### [PAGE TEXT]
In the case of color printing, the correction is carried out with the mean of the respective correction values for the color nozzle array and the black nozzle array (that is, the first correction value and the second correction value). In the case of monochromatic printing, on the other hand, the correction is carried out with only the correction value for the black nozzle array (that is, the second correction value). This arrangement ensures the optimum corrections in the respective print modes.

In the structure of this embodiment, the color nozzles are arrayed in the sub-scanning direction in the sequence of the cyan nozzle group 94C, the magenta nozzle group 94M, and the yellow nozzle group 94Y. The central magenta nozzle group 94M is used for printing the test pattern. The correction is accordingly made to minimize the misalignment of recording positions of dots with regard to magenta. The misalignment of recording positions in magenta is more conspicuous than that in yellow. The yellow nozzle group 94Y, where the misalignment of recording positions in yellow is relatively inconspicuous, is allocated to one of the end parts that has the greater degree of misalignment of recording positions of dots than the center part. The misaligned recording position of the end part is accordingly not prominent. This arrangement makes the total misalignment of recording positions of dots sufficiently inconspicuous and thereby prevents deterioration of the image quality. In the structure of the embodiment, the magenta nozzles are used as the representative color nozzle sub-array to print the test pattern. The representative color nozzle sub-array is, however, not restricted to the magenta nozzles. The cyan nozzles ensure the same effects as long as the cyan nozzles are located within the predetermined range in the neighborhood of the center of the nozzle array. The yellow nozzles may also be used as the representative color nozzle sub-array to correct the misalignment of recording positions.

In the structure of the embodiment, the representative nozzle sub-array used to print the test pattern includes nozzles located in the part C shown in FIG. 6 among all the nozzles in the nozzle array. The representative nozzle sub-array is, however, not restricted to this part C. For example, the representative nozzle sub-array may be a sequence of nozzles that includes a specific nozzle closest to the center position along the nozzle array and consists of approximately half of all the nozzles in the nozzle array. More preferably the representative nozzle sub-array is a sequence of nozzles consisting of approximately one third of all the nozzles in the nozzle array. The representative nozzle sub-array is not required to have equal nozzles along the length of the nozzle array from the center position of the nozzle array. The representative nozzle sub-array may be a group of nozzles that are located within a predetermined range in the neighborhood of the center of the nozzle array. In other words, the representative nozzle sub-array includes the specific nozzle closest to the center position along the nozzle array but does not include end nozzles on either end of the nozzle array.

### [GOAL 1]
According to the nozzle-correction text, which correction value is used for monochromatic printing?
### [GOAL 2]
Copy the nozzle-correction text from "In the case of color" to "respective print modes.".

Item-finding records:
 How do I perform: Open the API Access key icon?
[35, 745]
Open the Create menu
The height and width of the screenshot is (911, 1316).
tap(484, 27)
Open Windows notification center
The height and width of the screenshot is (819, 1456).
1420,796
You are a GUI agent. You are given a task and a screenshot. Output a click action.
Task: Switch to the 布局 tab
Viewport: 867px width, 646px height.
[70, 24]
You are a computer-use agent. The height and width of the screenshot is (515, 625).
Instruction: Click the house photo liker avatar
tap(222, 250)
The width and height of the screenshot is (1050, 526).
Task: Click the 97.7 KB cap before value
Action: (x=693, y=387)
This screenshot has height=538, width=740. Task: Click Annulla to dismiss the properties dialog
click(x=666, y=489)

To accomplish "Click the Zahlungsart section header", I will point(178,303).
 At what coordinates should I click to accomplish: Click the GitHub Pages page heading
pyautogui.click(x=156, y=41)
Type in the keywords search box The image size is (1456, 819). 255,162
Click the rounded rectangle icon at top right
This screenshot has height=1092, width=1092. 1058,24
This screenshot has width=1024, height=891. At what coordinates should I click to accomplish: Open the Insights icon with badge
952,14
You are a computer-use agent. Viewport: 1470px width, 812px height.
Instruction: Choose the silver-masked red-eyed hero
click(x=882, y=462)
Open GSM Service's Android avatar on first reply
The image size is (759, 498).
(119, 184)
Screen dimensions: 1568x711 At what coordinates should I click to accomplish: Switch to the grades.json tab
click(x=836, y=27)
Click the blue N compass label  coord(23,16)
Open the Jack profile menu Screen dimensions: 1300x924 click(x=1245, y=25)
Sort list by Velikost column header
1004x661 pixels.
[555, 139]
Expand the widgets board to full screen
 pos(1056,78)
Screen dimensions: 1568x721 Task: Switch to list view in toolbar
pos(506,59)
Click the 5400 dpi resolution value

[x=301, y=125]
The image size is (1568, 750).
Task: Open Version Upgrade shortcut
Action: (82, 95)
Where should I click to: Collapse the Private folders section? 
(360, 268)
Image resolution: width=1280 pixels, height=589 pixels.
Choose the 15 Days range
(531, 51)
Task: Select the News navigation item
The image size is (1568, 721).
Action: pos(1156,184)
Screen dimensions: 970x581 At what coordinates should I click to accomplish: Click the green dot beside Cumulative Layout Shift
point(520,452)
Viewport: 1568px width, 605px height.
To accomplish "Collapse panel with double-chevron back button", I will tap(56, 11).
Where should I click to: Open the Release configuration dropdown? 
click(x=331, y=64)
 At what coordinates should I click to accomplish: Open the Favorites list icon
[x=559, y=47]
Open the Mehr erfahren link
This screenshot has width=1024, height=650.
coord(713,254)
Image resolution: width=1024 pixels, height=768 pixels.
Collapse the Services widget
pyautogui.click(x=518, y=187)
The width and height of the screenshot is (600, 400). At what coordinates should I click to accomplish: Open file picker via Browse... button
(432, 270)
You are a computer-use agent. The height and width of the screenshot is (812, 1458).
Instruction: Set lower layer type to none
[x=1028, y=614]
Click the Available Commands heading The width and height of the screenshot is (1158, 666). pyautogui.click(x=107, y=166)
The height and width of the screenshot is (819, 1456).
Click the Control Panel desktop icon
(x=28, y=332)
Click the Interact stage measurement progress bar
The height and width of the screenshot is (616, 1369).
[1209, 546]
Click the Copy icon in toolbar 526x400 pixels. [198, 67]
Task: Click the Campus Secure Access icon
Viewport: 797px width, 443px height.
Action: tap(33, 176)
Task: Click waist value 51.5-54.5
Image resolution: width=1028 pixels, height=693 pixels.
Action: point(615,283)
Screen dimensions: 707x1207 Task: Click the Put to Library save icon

### [FINAL ANSWER 1]
Only the correction value for the black nozzle array, which is the second correction value.

### [FINAL ANSWER 2]
In the case of color printing, the correction is carried out with the mean of the respective correction values for the color nozzle array and the black nozzle array (that is, the first correction value and the second correction value). In the case of monochromatic printing, on the other hand, the correction is carried out with only the correction value for the black nozzle array (that is, the second correction value). This arrangement ensures the optimum corrections in the respective print modes.